Juliana Spahr, Ars Poeticas
(Wesleyan University Press, February 4)
Juliana Spahr’s Ars Poeticas sticks an -s onto the title of antiquity’s best-known poem-about-poetry, Horace’s Ars Poetica (Latin, “the art of poetry”). There isn’t one meditation on the art of poetry here: there are seven, by turns digressive and recursive, self-questioning and self-devouring, with titles like “Ars Poetica 1: Coral” and “Ars Poetica 4: Bison.” The book’s multiplicity reflects Spahr’s experimental temperament as well as a planetary biodiversity thinning out thanks to capitalism, the source of “this predicament we are in / where there is only one way out.” “Ars Poetica 7: Acknowledgements,” the book’s closing piece, does double duty, transforming the familiar acknowledgments section into an essay on solitude and solidarity, in action and in poetry: “I never go it alone. I’m not sure anyone can. That’s my point. // That’s my point. There are always friends and police.”
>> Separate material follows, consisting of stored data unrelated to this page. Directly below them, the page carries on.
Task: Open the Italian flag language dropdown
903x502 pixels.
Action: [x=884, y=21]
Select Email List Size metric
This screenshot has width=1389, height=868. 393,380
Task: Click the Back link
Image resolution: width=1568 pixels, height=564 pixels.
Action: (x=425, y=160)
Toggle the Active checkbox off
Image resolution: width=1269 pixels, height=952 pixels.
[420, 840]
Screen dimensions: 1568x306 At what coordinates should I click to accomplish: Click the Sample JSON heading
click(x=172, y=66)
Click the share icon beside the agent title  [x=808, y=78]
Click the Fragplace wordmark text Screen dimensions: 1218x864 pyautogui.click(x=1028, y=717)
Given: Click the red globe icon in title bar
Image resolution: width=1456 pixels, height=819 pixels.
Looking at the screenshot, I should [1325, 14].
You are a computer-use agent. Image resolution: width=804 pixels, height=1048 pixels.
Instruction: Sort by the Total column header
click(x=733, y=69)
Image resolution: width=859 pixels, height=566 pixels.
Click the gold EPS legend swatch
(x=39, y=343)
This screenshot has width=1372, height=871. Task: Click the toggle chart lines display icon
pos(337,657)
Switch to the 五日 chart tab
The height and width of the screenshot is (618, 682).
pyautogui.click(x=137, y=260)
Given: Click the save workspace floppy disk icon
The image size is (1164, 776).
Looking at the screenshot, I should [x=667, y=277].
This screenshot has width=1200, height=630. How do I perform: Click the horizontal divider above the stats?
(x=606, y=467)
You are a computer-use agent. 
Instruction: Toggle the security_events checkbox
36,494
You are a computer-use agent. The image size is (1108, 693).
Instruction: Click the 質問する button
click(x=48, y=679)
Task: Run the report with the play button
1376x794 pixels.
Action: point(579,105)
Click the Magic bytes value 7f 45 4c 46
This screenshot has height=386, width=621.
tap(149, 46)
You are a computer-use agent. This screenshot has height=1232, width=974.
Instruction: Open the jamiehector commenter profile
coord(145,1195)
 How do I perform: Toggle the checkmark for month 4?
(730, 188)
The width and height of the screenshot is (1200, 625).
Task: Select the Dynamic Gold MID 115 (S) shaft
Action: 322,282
Jayne Cortez, Firespitter: The Collected Poems of Jayne Cortez, edited by Margaret Busby, foreword by Sapphire
(Nightboat Books, February 25)
“how long has this jayne, this breathtaking jayne cortez been gone?” asked Evie Shockley in a poem in memory of Jayne Cortez (1934–2012), the much-missed Black American poet, performer, activist, and publisher. Shockley was riffing and rhyming on Cortez’s virtuosic elegy “How Long Has Trane Been Gone” (1969), which pays tribute to the saxophonist John Coltrane in sheets of verbal sound, “John Coltrane who had the whole of / life wrapped up in B flat.” That poem, Cortez’s most widely anthologized and recorded, now appears alongside hundreds of others in Firespitter: The Collected Poem of Jayne Cortez. The collection’s title, a fittingly superheroic name for Cortez herself, is one she shared with her band, The Firespitters: “listen to the Firespitters / a caravan of / Firespitters / spitting into the river of asbestos /…/ we’re here.”